Passage to read -
*-*-*

所以定時做乳房檢測是很重要的,獸醫Dr. David Visser說:
以下為 Pet Vet: Breast Cancer Awareness in Dogs and Cats 的文章
October is National Breast Cancer Awareness Month and WNDU is a proud sponsor of today’s Making Strides for Breast Cancer event.
But breast cancer doesn’t just threaten people, it also threatens the health of dogs and cats.
Our Pet Vet, Dr. David Visser, was on 16 Saturday Morning to talk about cancers in pets as well as how pets are helping in the fight against this serious condition in people.
Breast cancer occurs in dogs and cats and is equally serious. It is more common in dogs and than cats, but when a cat gets it in can be far more aggressive.
Dogs normally have five mammary glands on both the right and left side of their abdomen and chest. When tumors develop, they most commonly begin in the lower glands toward the groin. They can be single or multiple nodules and feel like a solid mass or as soft swellings. Most commonly, they may feel like small pieces of pea gravel just under the skin and have smooth or irregular surfaces.
Growth rates can be rapid in just a short period of time and it’s not unusal for them to double in size every month or so.
It’s Most Common In:
Mammary tumors are more common in unspayed, middle-aged female dogs between five and ten years of age. But they can, on rare occasions, be found in dogs as young as two years old.

*-*-*

Given records -
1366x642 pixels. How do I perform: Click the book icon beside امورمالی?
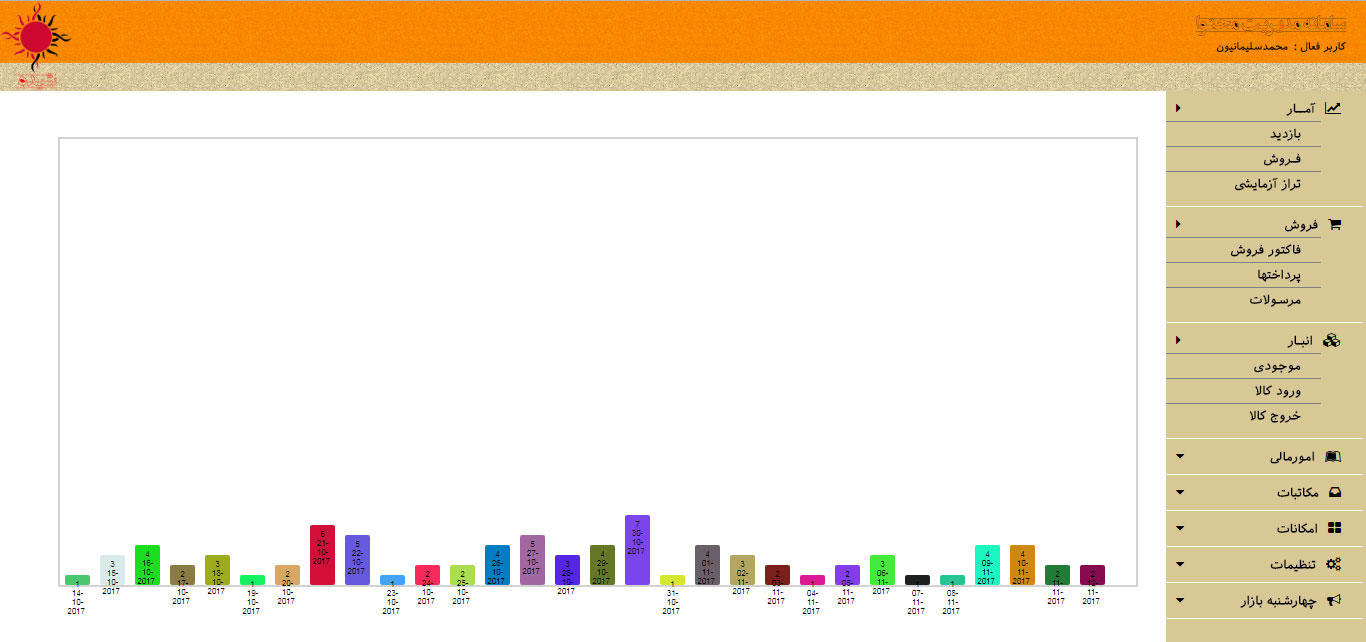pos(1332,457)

*-*-*

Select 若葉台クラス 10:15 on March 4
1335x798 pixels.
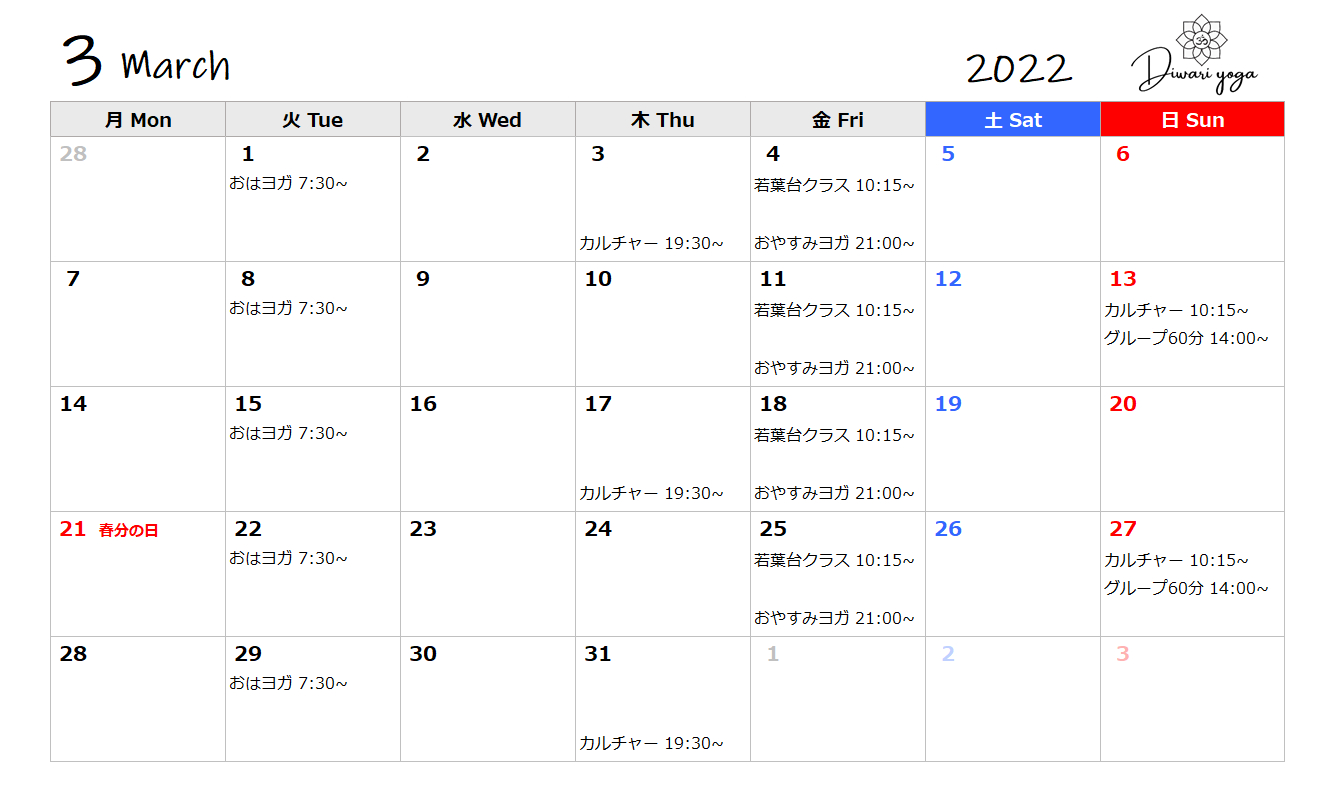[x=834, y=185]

*-*-*

Task to complete -
Reproduce, word for word, the entire text on breast cancer in dogs and cats given above the data.

Task response -
所以定時做乳房檢測是很重要的,獸醫Dr. David Visser說:
以下為 Pet Vet: Breast Cancer Awareness in Dogs and Cats 的文章
October is National Breast Cancer Awareness Month and WNDU is a proud sponsor of today’s Making Strides for Breast Cancer event.
But breast cancer doesn’t just threaten people, it also threatens the health of dogs and cats.
Our Pet Vet, Dr. David Visser, was on 16 Saturday Morning to talk about cancers in pets as well as how pets are helping in the fight against this serious condition in people.
Breast cancer occurs in dogs and cats and is equally serious. It is more common in dogs and than cats, but when a cat gets it in can be far more aggressive.
Dogs normally have five mammary glands on both the right and left side of their abdomen and chest. When tumors develop, they most commonly begin in the lower glands toward the groin. They can be single or multiple nodules and feel like a solid mass or as soft swellings. Most commonly, they may feel like small pieces of pea gravel just under the skin and have smooth or irregular surfaces.
Growth rates can be rapid in just a short period of time and it’s not unusal for them to double in size every month or so.
It’s Most Common In:
Mammary tumors are more common in unspayed, middle-aged female dogs between five and ten years of age. But they can, on rare occasions, be found in dogs as young as two years old.